Uma cena no início do filme define a tese que o enredo vai desenvolver e o enfoque narrativo escolhido pelo diretor. Jesse, a jovem iniciante, chega a seu quarto num motel de periferia onde se hospedara e ali dentro encontra um puma. A presença da fera dentro do aposento afasta a narrativa do registro realista e a leva para o campo do fantástico? Não necessariamente. O gerente do motel trata com naturalidade o fato, como se fosse comum que pumas invadissem seu estabelecimento caso os hóspedes deixassem a varanda aberta, como fizera Jesse. Por outro lado, o feroz animal carnívoro anuncia a violência e a crueldade que se esconde atrás dos imperativos da beleza que rege o mundo da moda. Na verdade, a corrupção do mundo é geral, como mostra o mesmo gerente noutro momento, ao oferecer os serviços sexuais de uma menina de 13 anos ali hospedada.
Com sua rápida ascensão, deliberadamente ou não, Jesse desencadeia no mundo feminino que a circunda intensos desejos eróticos e fortes sentimentos de inveja, que fazem com que termine por ser literalmente devorada.
O narcisismo permeia as relações humanas explicitadas no filme. Fotógrafos e criadores da moda exigem submissão absoluta por parte das modelos, que vivem mergulhadas em grande competição e rivalidade invejosa entre si. Eventualmente se juntam não por afeto e sim por interesse, agindo de forma predatória para eliminar inimigos comuns.
Há um personagem que merece atenção especial por sua dimensão simbólica – a maquiadora, que se apaixona por Jesse e que não a perdoa por frustrar suas investidas amorosas. Durante o dia, ela trabalha com os grandes fotógrafos de moda, maquilando as modelos.
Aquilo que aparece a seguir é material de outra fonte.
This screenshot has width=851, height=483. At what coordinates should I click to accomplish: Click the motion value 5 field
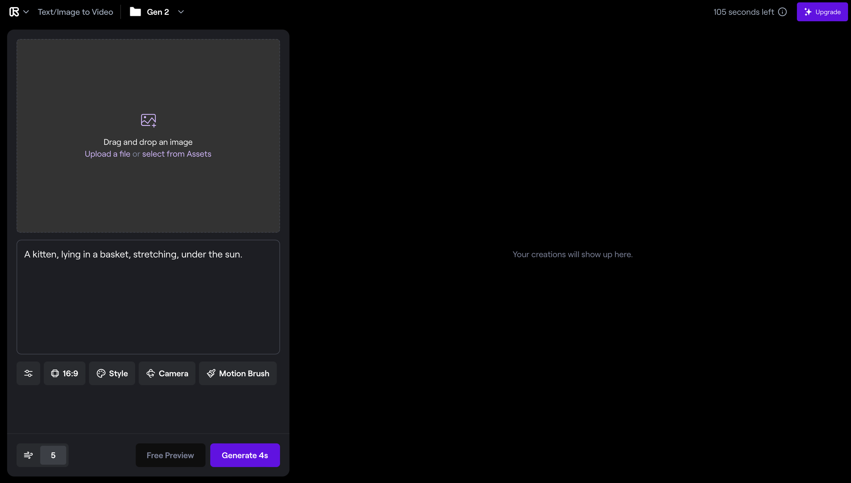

À noite, trabalha numa funerária maquilando os cadáveres, preparando-os para o velório.
Os seres humanos não se apresentam aos outros de forma natural. Eles obedecem às convenções que estabelecem normas referentes aos cuidados corporais e a forma apropriada de se vestir para os encontros sociais. O corpo vestido que esconde a nudez original é uma abrangente e básica exigência de nossa cultura. A isso se acrescenta o desejo de se embelezar e seduzir, do que o rarefeito e artificial mundo da alta moda mostrado Refn é a expressão mais refinada.
Como mostra a maquiadora, esse desejo não se esgota com a morte. Vivos e mortos precisam de roupas e de maquilagem para enfrentar o olhar do outro.
Logo depois de ser rejeitada por Jesse, a maquiadora vai para o trabalho na funerária e usa o cadáver de uma jovem mulher para satisfazer seus desejos sexuais. A necrofilia é um exemplo radical da impossibilidade de tolerar as limitações impostas pelo desejo do outro. O cadáver é um objeto morto, sem desejo, sobre o qual a maquiladora tem pleno controle e ilimitado poder, podendo então dar livre vazão a suas pulsões sem correr o risco de ser escorraçada.
O canibalismo do qual Jesse é vítima é a forma primitiva de se identificar com o outro, de possuir o outro, de se apropriar de suas qualidades invejadas, de eliminar a insuportável alteridade que ameaça o narcisismo.
As duas modelos e a maquiadora que devoram Jesse querem destruí-la, é claro, mas querem também se apropriar de seu amor, de sua beleza e carisma. Uma delas sucumbe à culpa, mas a outra segue impassível, deglutindo até mesmo aquilo que a primeira não pudera digerir e vomitara.
É interessante que a parte impossível de digerir seja o olho de Jesse, pois o filme de Refn gira exatamente em torno da pulsão oral e da pulsão escópica. Olhar e ser olhado, exibicionismo e voyeurismo são elementos de importância central nos procedimentos da moda, com suas fotos e desfiles. O olho remete também ao mau-olhado, o olhar destrutivo próprio da inveja, assim como ao olhar persecutório, que vê o crime cometido e exige punições.
Seria também uma homenagem ao clássico “Um Cão Andaluz”, de Buñuel.